Thank you to Reviewer for their positive feedback and strong support of our work.
The paper introduces an original attack strategy for generating images that look like traditional stock images or images generated with APIs like DALL-E 3 or Midjourney. The proposed strategy uses a fine-tuned multi-modal CLIP model to identify keywords and named entities representative for an image, and also a multi-label classifier to identify relevant modifiers. Such information is provided as instruction to GPT-4V, which finally produces a prompt that can be used to generate the desired images. The authors also perform a cost analysis and show that the proposed attach strategy can be used to generate images at at fraction of the current cost.
接收理由
The authors propose a novel attack strategy and show that they can generate images that look like desirable real stock images or images generated by APIs such as DALL-E 3 or Midjourney at a fraction of the cost.
The authors perform both quantitate and qualitative evaluation of the proposed approach.

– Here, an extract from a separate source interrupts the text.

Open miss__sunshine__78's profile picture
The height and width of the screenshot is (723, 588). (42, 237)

The authors clearly point out the limitations of the work.
拒绝理由
While the proposed approach can be seen as a novel attack strategy, it leverages existing tools in a pretty straightforward way.
The success of the approach depends on the collection of a large set of prompt/image pairs from Midjourney to fine-tune CLIP.
给作者的问题
The authors mention that the dataset assembled from Midjourney will be released publicly. Is that allowed by Midjourney? Can that data be shared?
伦理问题详情
Generating images that look like real stock images may come with some ethical implications. While the authors present this as an attack strategy, in the wrong hands, the strategy can be misused. Of course, this is a danger posed by many modern deep learning approaches.

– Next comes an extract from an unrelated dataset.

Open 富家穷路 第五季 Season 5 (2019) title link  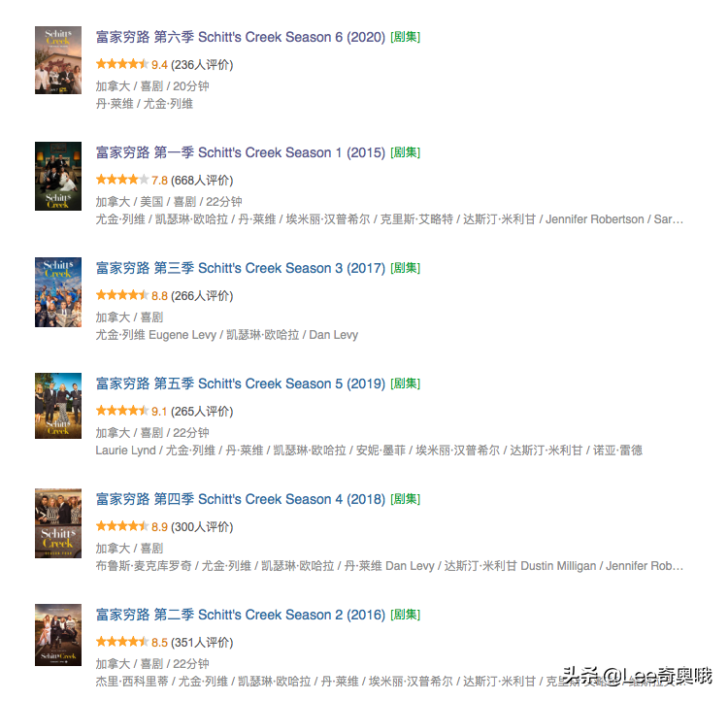(240, 384)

Thank you to Reviewer for their thorough and insightful review.
The reviewer expressed concern that our approach leverages existing tools in a straightforward way. We agree with the reviewer and wish to further emphasize the potential misuse of state-of-the-art APIs to target AI-generated image marketplaces and natural image stocks. Our goal is to highlight these emerging threats and provide a foundational approach that future work can build upon to develop more complex strategies.
The reviewer inquired whether it is allowed under Midjourney's policies to publicly release and share our dataset. We commit to publicly releasing our dataset, as there is nothing in the Midjourney Terms of Service (https://docs.midjourney.com/docs/terms-of-service) that prohibits this action. In fact, these terms explicitly state that anyone is free to use and "remix" images and prompts that are posted on their public Discord.
Thank you for addressing my concerns. I am supporting the acceptance of this paper.
I read other reviewers' review and authors' answer to them and for the most part it seems we are in tune for accepting the paper however, I agree with reviewer 1ZQM that this discussion needs to be added to the paper.
All reviewers appreciated the contribution and especially mentioned its cost efficiency. One reviewer mentions it has "a novel concept and beneficial to the community." Rebuttal period was lively and productive. Based on this, I am recommending acceptance.
For the next version of your paper: I would recommend the authors include the cost analysis mentioned by imxU. We would also like to see the ablations etc. recommended by 1ZQM incorporated into the paper.
On the ethics review: it is expected that the authors will take into account this reviewer's suggestions for minor reframe, and the suggested update to limitations.
[ethics comments from PCs] This paper has been flagged by reviewers for potential concern that the attack can be used to obtain trademark images for free/cheaply and wider discussion has to be made. The motivation of this work can be also be presented in a positive light (e.g., improved image search but by generation) rather than framing it as an attack on stock images. We strongly recommend addressing these issues and adding/revising an ethics statement as needed.